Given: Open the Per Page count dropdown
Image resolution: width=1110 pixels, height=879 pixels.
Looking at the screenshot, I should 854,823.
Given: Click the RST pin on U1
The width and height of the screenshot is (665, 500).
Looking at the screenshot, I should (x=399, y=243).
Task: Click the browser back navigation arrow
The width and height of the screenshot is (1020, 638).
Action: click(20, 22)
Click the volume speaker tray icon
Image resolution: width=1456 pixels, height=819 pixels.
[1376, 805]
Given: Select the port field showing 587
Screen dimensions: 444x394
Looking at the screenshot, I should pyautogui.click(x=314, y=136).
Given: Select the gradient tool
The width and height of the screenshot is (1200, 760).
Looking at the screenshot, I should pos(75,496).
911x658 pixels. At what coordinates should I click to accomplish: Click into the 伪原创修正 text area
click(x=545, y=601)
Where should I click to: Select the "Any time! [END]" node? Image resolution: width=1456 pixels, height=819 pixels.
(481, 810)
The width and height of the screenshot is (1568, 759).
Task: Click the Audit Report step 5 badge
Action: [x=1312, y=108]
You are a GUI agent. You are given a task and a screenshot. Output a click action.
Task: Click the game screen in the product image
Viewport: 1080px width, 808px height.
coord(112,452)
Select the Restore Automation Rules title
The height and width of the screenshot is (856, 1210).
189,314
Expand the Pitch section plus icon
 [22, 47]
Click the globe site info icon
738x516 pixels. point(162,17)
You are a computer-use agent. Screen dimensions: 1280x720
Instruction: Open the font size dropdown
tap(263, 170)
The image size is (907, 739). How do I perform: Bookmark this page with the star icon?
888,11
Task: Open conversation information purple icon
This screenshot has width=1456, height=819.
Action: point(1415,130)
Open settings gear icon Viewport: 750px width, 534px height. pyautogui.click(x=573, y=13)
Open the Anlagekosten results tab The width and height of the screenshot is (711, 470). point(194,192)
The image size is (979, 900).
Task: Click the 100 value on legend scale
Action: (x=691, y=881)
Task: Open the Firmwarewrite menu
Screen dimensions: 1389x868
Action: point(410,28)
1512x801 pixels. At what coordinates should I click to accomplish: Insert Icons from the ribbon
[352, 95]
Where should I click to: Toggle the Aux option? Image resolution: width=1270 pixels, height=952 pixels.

▬▬▬▬▬▬

What you should do: Please reproduce all of the data above line for line, without changing a single character.

Finished answer:
Given: Open the Per Page count dropdown
Image resolution: width=1110 pixels, height=879 pixels.
Looking at the screenshot, I should 854,823.
Given: Click the RST pin on U1
The width and height of the screenshot is (665, 500).
Looking at the screenshot, I should (x=399, y=243).
Task: Click the browser back navigation arrow
The width and height of the screenshot is (1020, 638).
Action: click(20, 22)
Click the volume speaker tray icon
Image resolution: width=1456 pixels, height=819 pixels.
[1376, 805]
Given: Select the port field showing 587
Screen dimensions: 444x394
Looking at the screenshot, I should pyautogui.click(x=314, y=136).
Given: Select the gradient tool
The width and height of the screenshot is (1200, 760).
Looking at the screenshot, I should pos(75,496).
911x658 pixels. At what coordinates should I click to accomplish: Click into the 伪原创修正 text area
click(x=545, y=601)
Where should I click to: Select the "Any time! [END]" node? Image resolution: width=1456 pixels, height=819 pixels.
(481, 810)
The width and height of the screenshot is (1568, 759).
Task: Click the Audit Report step 5 badge
Action: [x=1312, y=108]
You are a GUI agent. You are given a task and a screenshot. Output a click action.
Task: Click the game screen in the product image
Viewport: 1080px width, 808px height.
coord(112,452)
Select the Restore Automation Rules title
The height and width of the screenshot is (856, 1210).
189,314
Expand the Pitch section plus icon
 [22, 47]
Click the globe site info icon
738x516 pixels. point(162,17)
You are a computer-use agent. Screen dimensions: 1280x720
Instruction: Open the font size dropdown
tap(263, 170)
The image size is (907, 739). How do I perform: Bookmark this page with the star icon?
888,11
Task: Open conversation information purple icon
This screenshot has width=1456, height=819.
Action: point(1415,130)
Open settings gear icon Viewport: 750px width, 534px height. pyautogui.click(x=573, y=13)
Open the Anlagekosten results tab The width and height of the screenshot is (711, 470). point(194,192)
The image size is (979, 900).
Task: Click the 100 value on legend scale
Action: (x=691, y=881)
Task: Open the Firmwarewrite menu
Screen dimensions: 1389x868
Action: point(410,28)
1512x801 pixels. At what coordinates should I click to accomplish: Insert Icons from the ribbon
[352, 95]
Where should I click to: Toggle the Aux option? Image resolution: width=1270 pixels, height=952 pixels.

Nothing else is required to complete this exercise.